[[ Task data, beginning ]]
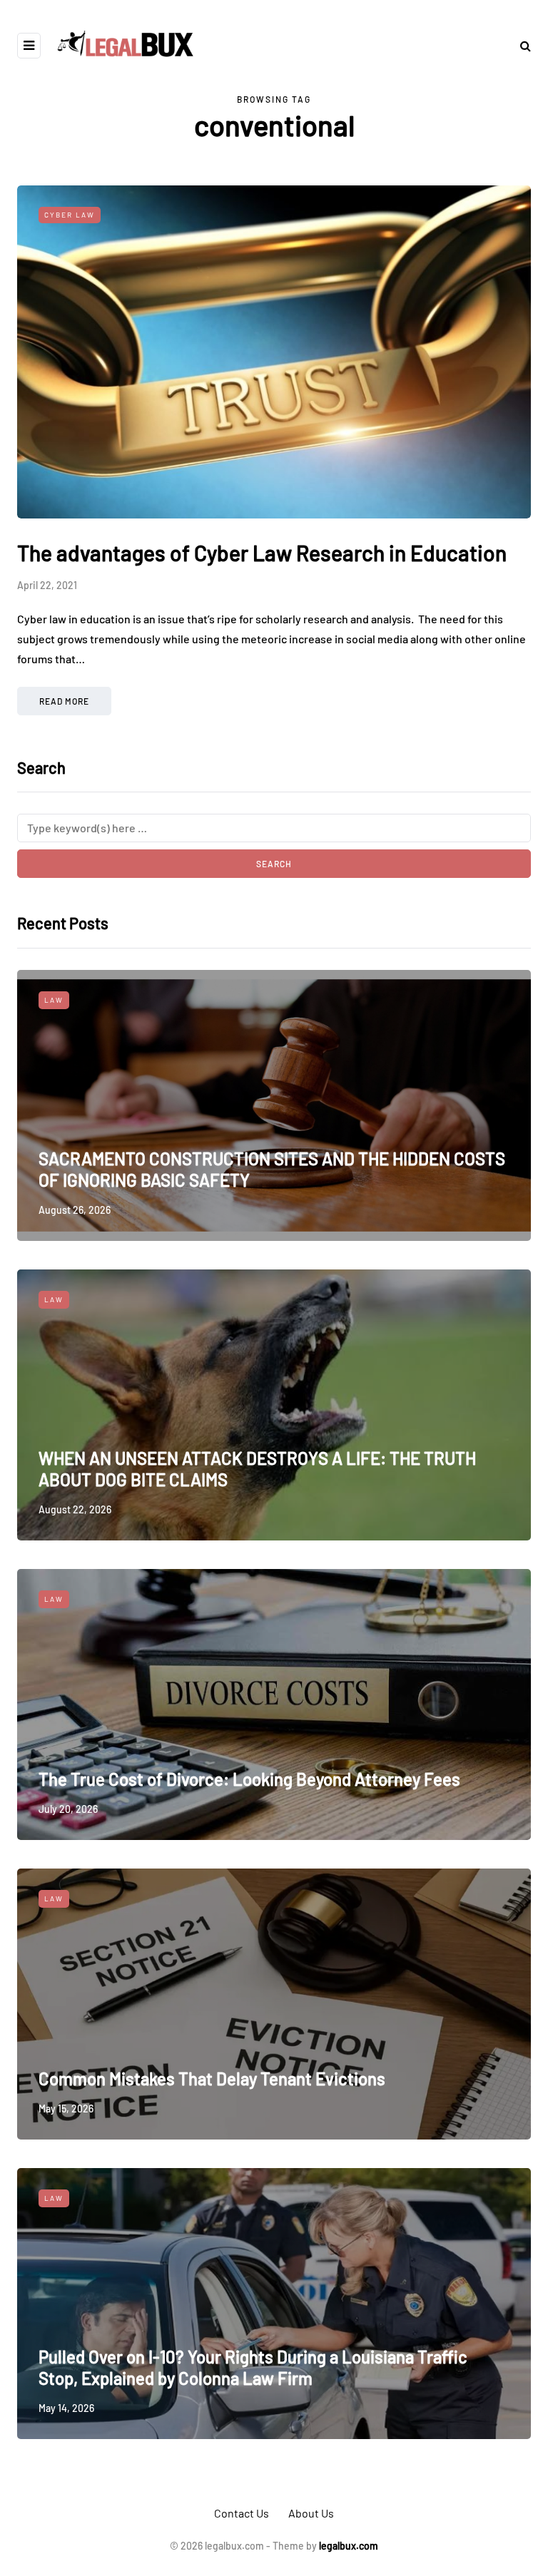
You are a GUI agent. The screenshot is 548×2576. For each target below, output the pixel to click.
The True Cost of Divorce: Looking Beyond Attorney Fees (249, 1779)
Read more (64, 701)
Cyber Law (69, 214)
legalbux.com (348, 2546)
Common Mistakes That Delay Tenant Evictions (212, 2078)
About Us (311, 2513)
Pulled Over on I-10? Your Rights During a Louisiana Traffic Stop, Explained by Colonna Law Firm (253, 2367)
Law (54, 1000)
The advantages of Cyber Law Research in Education (262, 553)
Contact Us (241, 2513)
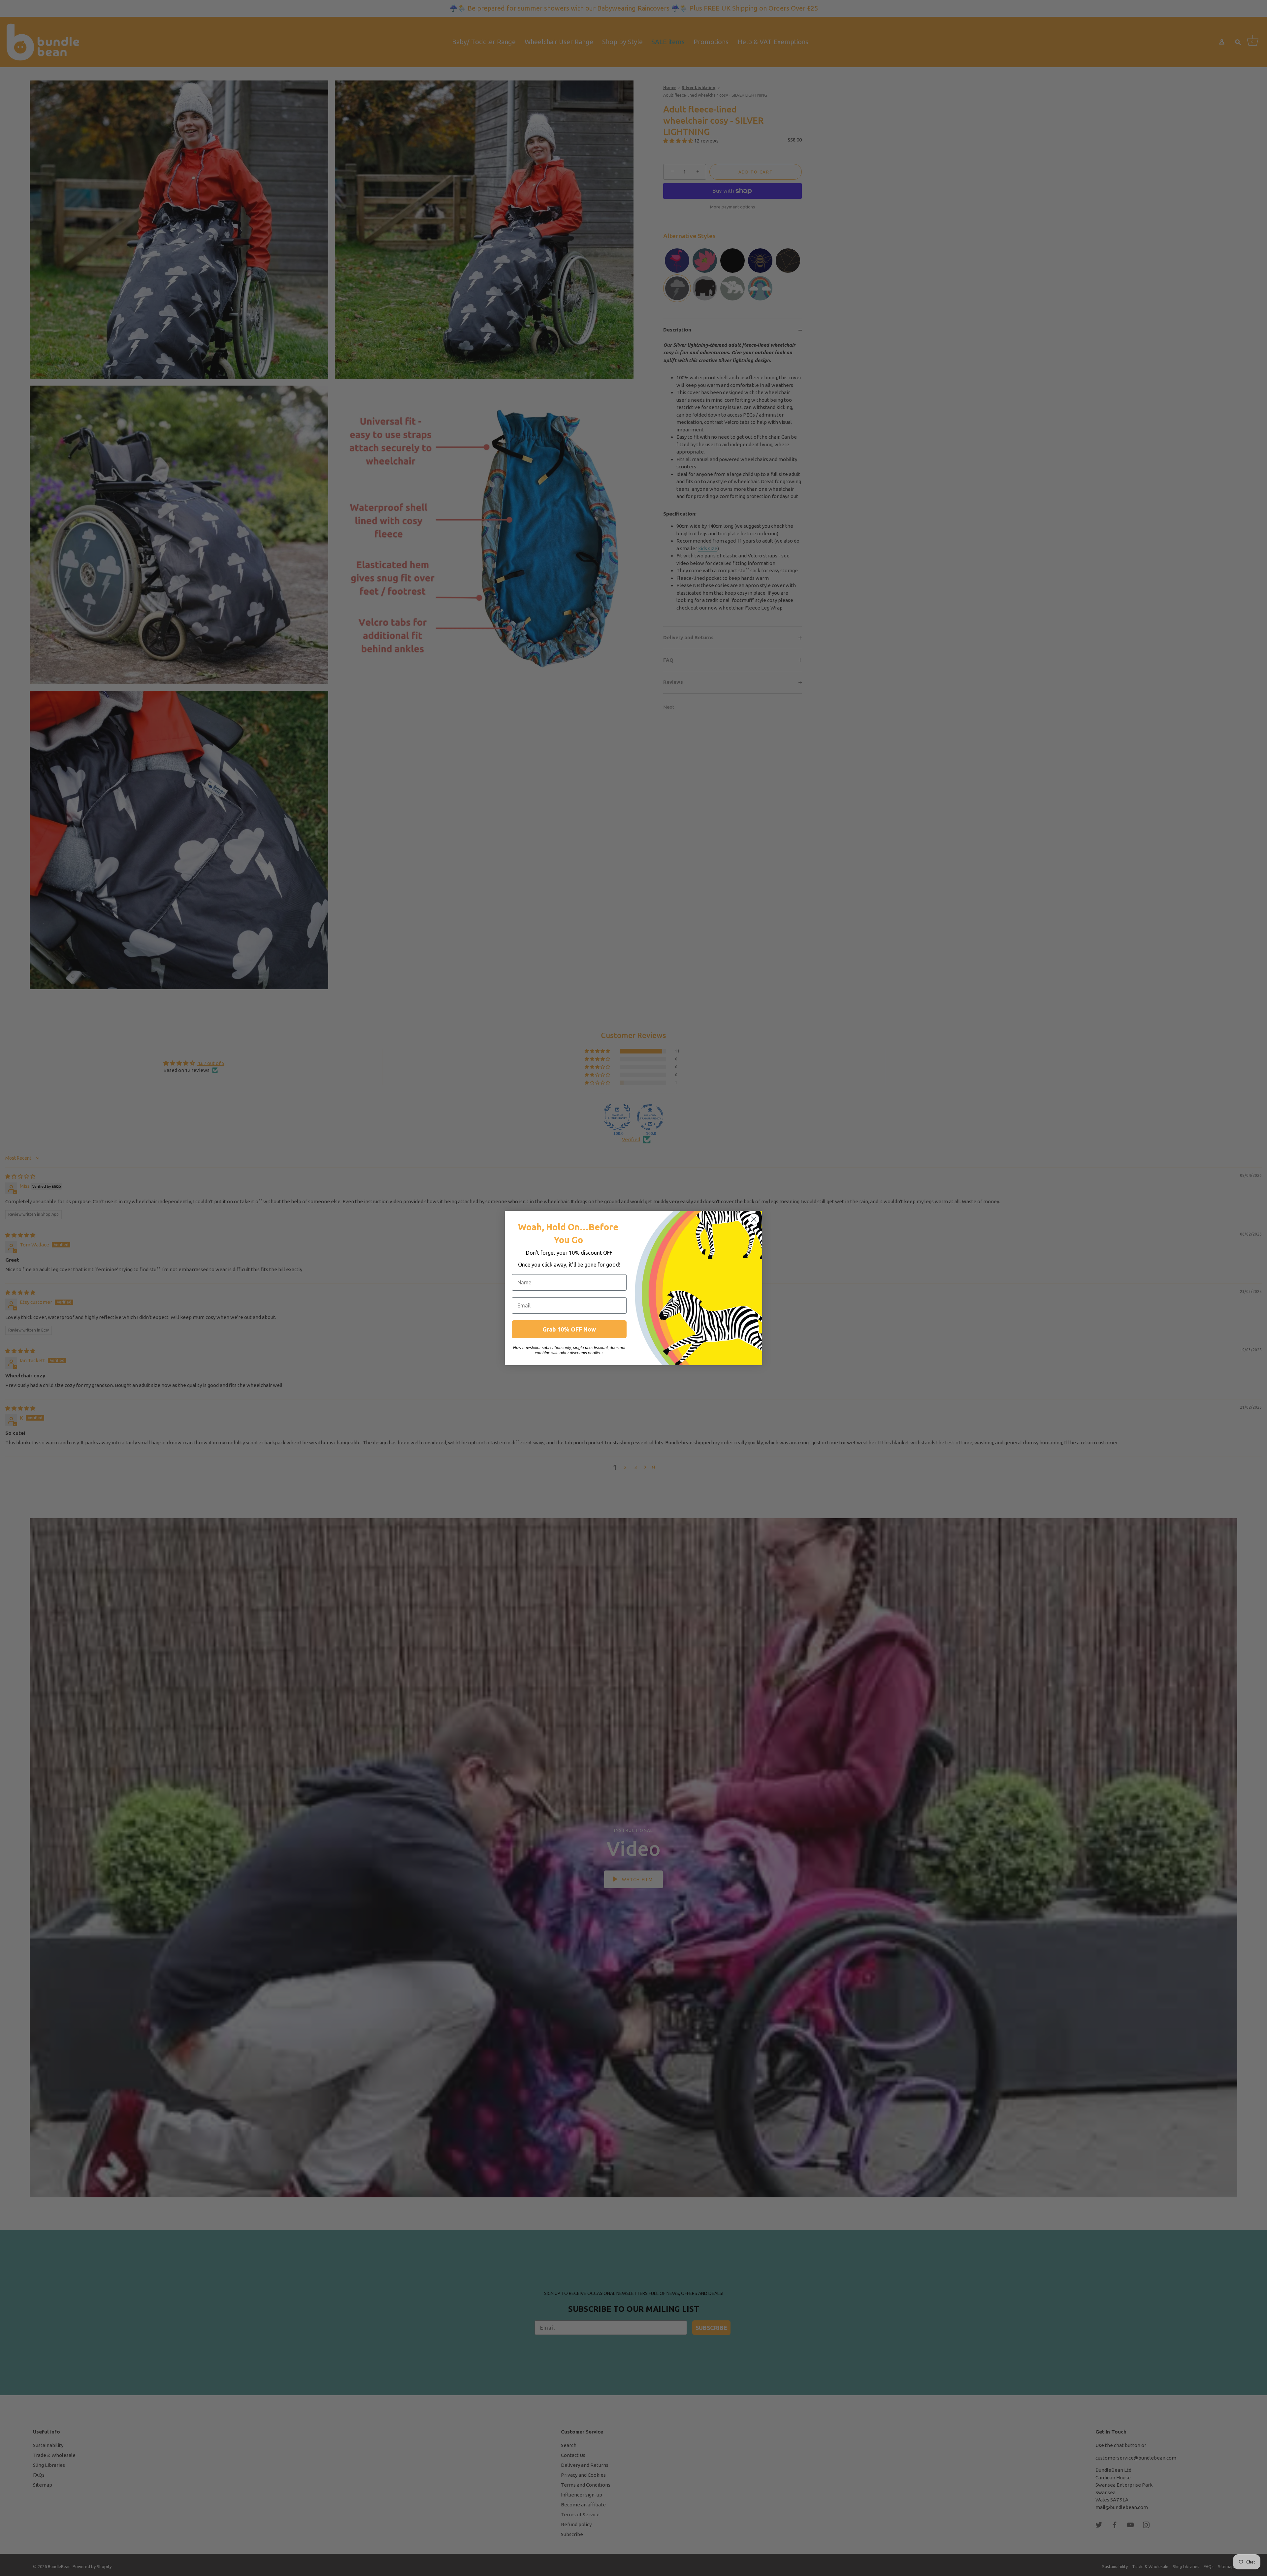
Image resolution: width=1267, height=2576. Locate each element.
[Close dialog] (754, 1219)
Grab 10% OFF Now (569, 1329)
[[ Task data, end ]]
- _Task instructions_
Please repeat the records above exactly, omitting any pictures they contain.

- _Solved problem_
You are a GUI agent. The screenshot is 548×2576. For each target below, output the pixel to click.
The True Cost of Divorce: Looking Beyond Attorney Fees (249, 1779)
Read more (64, 701)
Cyber Law (69, 214)
legalbux.com (348, 2546)
Common Mistakes That Delay Tenant Evictions (212, 2078)
About Us (311, 2513)
Pulled Over on I-10? Your Rights During a Louisiana Traffic Stop, Explained by Colonna Law Firm (253, 2367)
Law (54, 1000)
The advantages of Cyber Law Research in Education (262, 553)
Contact Us (241, 2513)
Image resolution: width=1267, height=2576. Locate each element.
[Close dialog] (754, 1219)
Grab 10% OFF Now (569, 1329)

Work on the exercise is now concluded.